------ WORKING DATA

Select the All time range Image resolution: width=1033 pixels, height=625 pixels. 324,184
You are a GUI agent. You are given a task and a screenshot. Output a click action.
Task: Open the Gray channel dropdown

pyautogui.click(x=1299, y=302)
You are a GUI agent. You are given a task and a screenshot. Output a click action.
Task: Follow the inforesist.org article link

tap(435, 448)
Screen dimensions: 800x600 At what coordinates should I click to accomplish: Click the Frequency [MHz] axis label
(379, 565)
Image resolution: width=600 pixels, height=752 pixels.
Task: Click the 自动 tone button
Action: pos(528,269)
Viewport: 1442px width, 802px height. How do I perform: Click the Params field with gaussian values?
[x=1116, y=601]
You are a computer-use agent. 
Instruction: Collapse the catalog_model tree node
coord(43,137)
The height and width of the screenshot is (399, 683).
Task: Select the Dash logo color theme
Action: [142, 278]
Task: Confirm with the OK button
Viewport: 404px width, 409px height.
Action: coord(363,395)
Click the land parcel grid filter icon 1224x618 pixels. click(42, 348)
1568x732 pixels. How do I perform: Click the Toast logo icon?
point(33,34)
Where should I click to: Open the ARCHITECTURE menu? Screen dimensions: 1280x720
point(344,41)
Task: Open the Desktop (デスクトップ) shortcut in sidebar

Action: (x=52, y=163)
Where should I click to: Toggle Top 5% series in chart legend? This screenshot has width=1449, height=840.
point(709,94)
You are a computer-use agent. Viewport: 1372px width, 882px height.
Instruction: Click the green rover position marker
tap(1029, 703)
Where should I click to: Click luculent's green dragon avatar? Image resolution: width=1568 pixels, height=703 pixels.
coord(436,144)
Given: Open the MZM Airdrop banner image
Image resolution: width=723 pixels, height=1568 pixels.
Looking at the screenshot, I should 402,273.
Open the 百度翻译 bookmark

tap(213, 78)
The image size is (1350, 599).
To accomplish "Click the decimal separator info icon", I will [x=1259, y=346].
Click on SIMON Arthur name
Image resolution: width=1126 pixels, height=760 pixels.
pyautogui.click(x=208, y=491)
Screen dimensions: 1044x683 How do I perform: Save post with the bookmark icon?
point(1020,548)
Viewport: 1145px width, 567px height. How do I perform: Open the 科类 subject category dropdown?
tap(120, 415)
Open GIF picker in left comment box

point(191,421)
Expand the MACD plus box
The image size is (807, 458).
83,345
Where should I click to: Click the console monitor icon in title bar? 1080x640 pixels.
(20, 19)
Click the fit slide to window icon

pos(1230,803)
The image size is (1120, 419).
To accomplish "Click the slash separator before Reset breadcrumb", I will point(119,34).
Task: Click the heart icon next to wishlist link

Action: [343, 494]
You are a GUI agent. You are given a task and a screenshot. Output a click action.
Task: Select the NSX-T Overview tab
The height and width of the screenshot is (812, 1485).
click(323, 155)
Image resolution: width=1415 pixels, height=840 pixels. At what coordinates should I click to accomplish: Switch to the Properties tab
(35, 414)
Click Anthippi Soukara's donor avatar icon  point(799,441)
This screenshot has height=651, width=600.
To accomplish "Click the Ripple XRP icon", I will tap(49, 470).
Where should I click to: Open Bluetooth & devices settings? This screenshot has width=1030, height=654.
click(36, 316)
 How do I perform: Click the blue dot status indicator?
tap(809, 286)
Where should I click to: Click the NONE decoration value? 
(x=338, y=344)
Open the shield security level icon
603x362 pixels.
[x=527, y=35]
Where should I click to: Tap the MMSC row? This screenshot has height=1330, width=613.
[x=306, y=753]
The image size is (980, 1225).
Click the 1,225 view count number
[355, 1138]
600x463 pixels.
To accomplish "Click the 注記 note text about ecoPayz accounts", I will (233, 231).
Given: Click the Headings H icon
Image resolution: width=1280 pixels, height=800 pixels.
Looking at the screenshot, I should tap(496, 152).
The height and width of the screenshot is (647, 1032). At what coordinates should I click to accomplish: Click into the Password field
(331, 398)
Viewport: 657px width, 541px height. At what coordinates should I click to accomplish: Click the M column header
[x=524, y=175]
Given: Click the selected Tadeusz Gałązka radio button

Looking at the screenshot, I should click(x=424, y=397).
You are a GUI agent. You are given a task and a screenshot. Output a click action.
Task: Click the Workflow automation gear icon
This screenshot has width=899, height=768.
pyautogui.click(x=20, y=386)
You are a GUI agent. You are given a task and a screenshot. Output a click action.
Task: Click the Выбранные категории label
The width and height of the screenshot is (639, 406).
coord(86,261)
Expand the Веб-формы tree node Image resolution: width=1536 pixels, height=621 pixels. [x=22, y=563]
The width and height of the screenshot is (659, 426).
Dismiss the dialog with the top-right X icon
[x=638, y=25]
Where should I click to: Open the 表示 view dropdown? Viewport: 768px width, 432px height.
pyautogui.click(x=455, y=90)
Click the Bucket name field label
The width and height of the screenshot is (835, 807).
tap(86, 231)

------------

● **YOUR OBJECTIVE**:
Arrange the items starting at the line that contains "Screen dimensions: 800x600" and ending at the line that contains "point(709,94)" as a numbered list, leaving out blank lines.

● **CORRECT RESULT**:
1. Screen dimensions: 800x600 At what coordinates should I click to accomplish: Click the Frequency [MHz] axis label
2. (379, 565)
3. Image resolution: width=600 pixels, height=752 pixels.
4. Task: Click the 自动 tone button
5. Action: pos(528,269)
6. Viewport: 1442px width, 802px height. How do I perform: Click the Params field with gaussian values?
7. [x=1116, y=601]
8. You are a computer-use agent. 
9. Instruction: Collapse the catalog_model tree node
10. coord(43,137)
11. The height and width of the screenshot is (399, 683).
12. Task: Select the Dash logo color theme
13. Action: [142, 278]
14. Task: Confirm with the OK button
15. Viewport: 404px width, 409px height.
16. Action: coord(363,395)
17. Click the land parcel grid filter icon 1224x618 pixels. click(42, 348)
18. 1568x732 pixels. How do I perform: Click the Toast logo icon?
19. point(33,34)
20. Where should I click to: Open the ARCHITECTURE menu? Screen dimensions: 1280x720
21. point(344,41)
22. Task: Open the Desktop (デスクトップ) shortcut in sidebar
23. Action: (x=52, y=163)
24. Where should I click to: Toggle Top 5% series in chart legend? This screenshot has width=1449, height=840.
25. point(709,94)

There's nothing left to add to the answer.